--- Work to be completed ---
Leave the pictures out and quote only the lines from the one with "Given: Click the" down to the end of the listing below.

--- Records for the task ---
=== Section Start ===

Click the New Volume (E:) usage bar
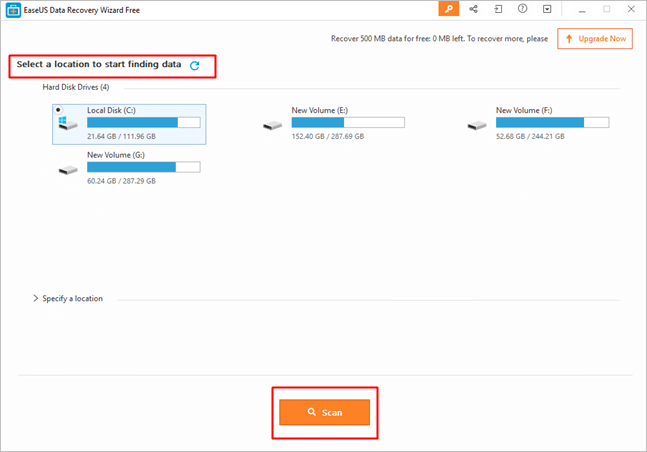Image resolution: width=647 pixels, height=452 pixels. tap(347, 122)
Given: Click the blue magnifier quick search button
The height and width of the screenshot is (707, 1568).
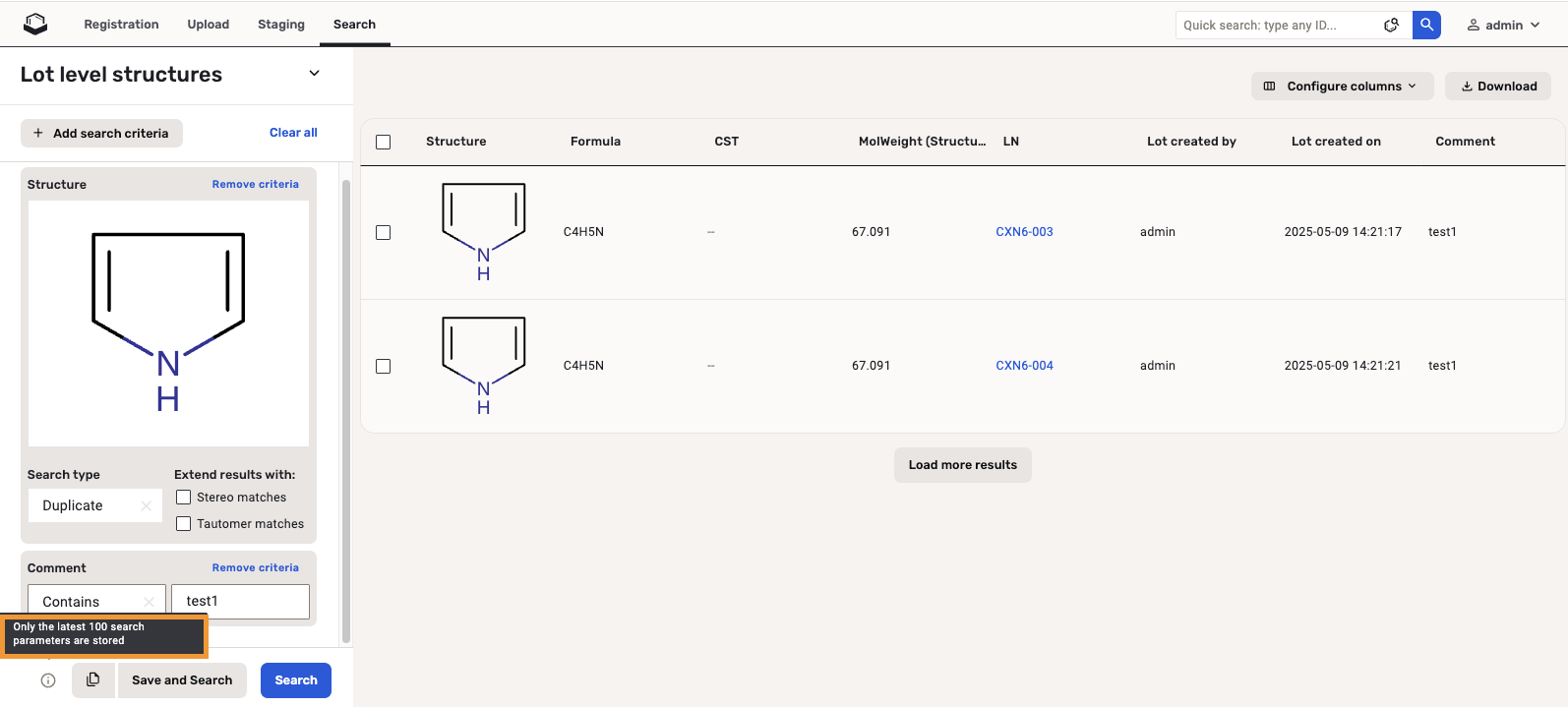Looking at the screenshot, I should point(1426,25).
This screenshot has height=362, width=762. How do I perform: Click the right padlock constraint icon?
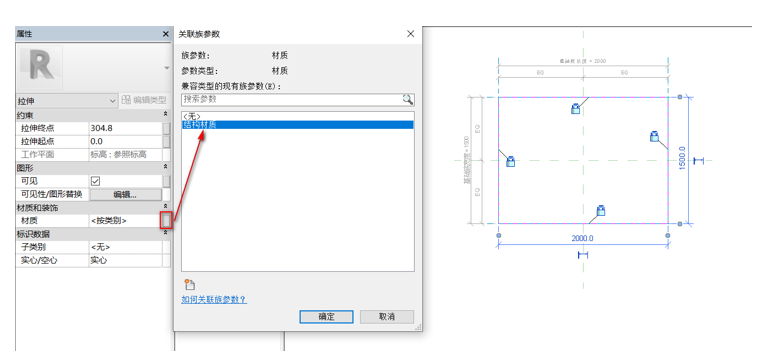(654, 136)
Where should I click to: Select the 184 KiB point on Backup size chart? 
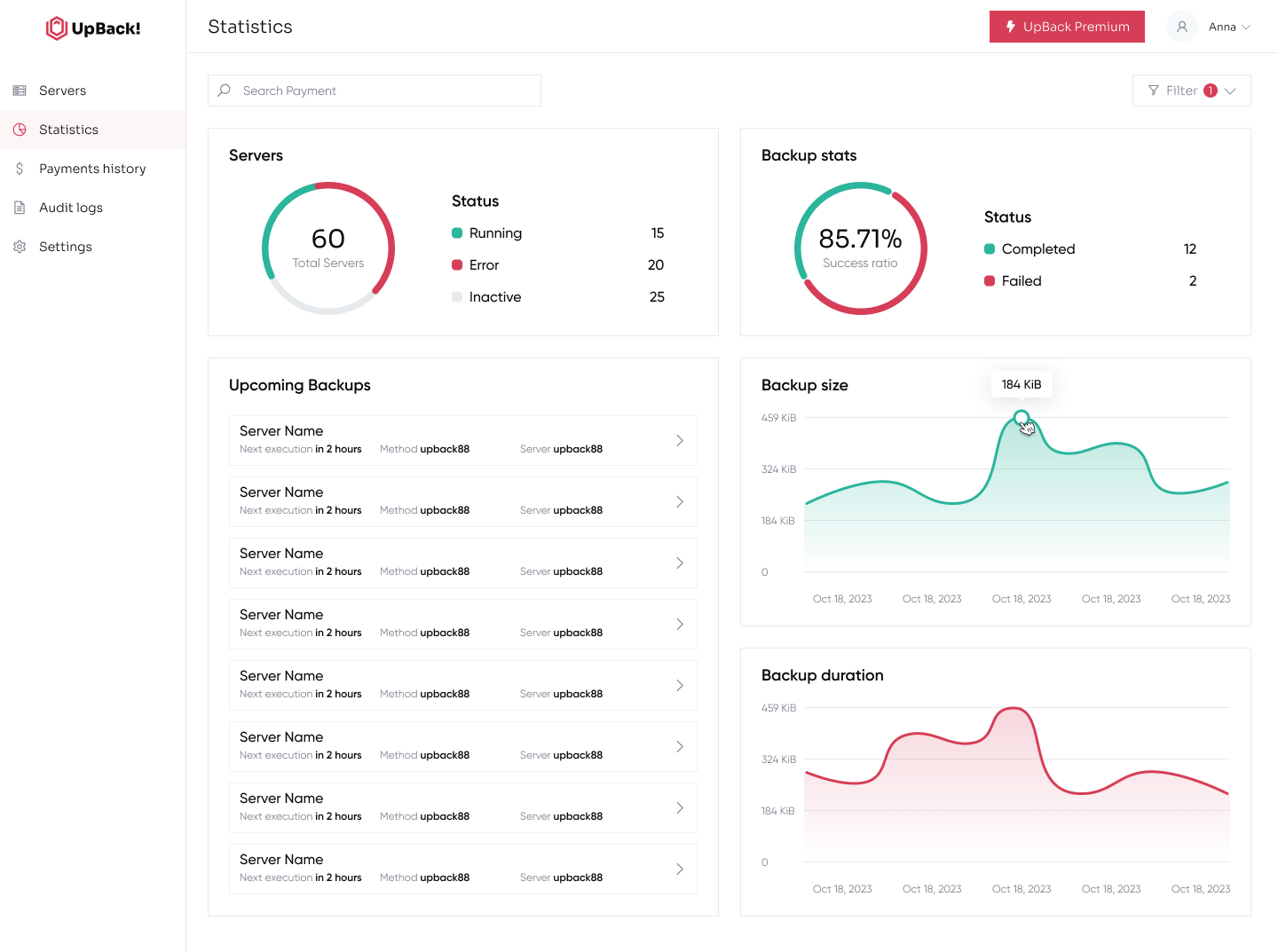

=== Section End ===

--- Response for this exercise ---
Given: Click the blue magnifier quick search button
The height and width of the screenshot is (707, 1568).
Looking at the screenshot, I should point(1426,25).
This screenshot has height=362, width=762. How do I perform: Click the right padlock constraint icon?
(654, 136)
Where should I click to: Select the 184 KiB point on Backup size chart? 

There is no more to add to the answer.